**RECORDS TO USE**

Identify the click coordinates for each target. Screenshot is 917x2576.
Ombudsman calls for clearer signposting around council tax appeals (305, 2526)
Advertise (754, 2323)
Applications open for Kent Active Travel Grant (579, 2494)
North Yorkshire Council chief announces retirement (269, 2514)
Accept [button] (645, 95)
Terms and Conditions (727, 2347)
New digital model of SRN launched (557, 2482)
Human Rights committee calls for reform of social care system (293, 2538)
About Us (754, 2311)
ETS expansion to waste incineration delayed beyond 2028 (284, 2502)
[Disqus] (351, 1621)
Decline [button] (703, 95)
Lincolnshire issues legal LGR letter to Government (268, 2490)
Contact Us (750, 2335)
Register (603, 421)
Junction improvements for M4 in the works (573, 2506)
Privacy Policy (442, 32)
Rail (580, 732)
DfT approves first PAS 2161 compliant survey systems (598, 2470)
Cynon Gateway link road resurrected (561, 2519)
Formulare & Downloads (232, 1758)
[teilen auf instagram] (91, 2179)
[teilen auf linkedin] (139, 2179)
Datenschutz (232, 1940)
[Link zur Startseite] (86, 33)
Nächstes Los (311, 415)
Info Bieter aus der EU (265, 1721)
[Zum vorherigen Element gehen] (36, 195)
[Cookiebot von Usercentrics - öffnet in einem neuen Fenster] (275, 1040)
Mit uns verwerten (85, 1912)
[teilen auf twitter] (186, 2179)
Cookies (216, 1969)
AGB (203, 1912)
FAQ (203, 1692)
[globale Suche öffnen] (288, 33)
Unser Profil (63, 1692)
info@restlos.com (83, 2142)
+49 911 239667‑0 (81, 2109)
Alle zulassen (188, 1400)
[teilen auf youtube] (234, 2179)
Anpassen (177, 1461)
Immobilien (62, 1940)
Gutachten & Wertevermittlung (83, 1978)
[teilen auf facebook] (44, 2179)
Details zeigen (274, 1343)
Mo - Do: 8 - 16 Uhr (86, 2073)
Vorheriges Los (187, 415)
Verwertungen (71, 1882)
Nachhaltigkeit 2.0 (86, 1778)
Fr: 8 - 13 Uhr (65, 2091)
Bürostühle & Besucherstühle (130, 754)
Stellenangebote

**WHAT THE TASK ASKS**
The lines to extract from the data above begin with the line containing "Lincolnshire issues legal" and end with the line containing "[teilen auf facebook] (44, 2179)". Extract them exactly, including both.

**ANSWER BOX**
Lincolnshire issues legal LGR letter to Government (268, 2490)
Contact Us (750, 2335)
Register (603, 421)
Junction improvements for M4 in the works (573, 2506)
Privacy Policy (442, 32)
Rail (580, 732)
DfT approves first PAS 2161 compliant survey systems (598, 2470)
Cynon Gateway link road resurrected (561, 2519)
Formulare & Downloads (232, 1758)
[teilen auf instagram] (91, 2179)
[teilen auf linkedin] (139, 2179)
Datenschutz (232, 1940)
[Link zur Startseite] (86, 33)
Nächstes Los (311, 415)
Info Bieter aus der EU (265, 1721)
[Zum vorherigen Element gehen] (36, 195)
[Cookiebot von Usercentrics - öffnet in einem neuen Fenster] (275, 1040)
Mit uns verwerten (85, 1912)
[teilen auf twitter] (186, 2179)
Cookies (216, 1969)
AGB (203, 1912)
FAQ (203, 1692)
[globale Suche öffnen] (288, 33)
Unser Profil (63, 1692)
info@restlos.com (83, 2142)
+49 911 239667‑0 (81, 2109)
Alle zulassen (188, 1400)
[teilen auf youtube] (234, 2179)
Anpassen (177, 1461)
Immobilien (62, 1940)
Gutachten & Wertevermittlung (83, 1978)
[teilen auf facebook] (44, 2179)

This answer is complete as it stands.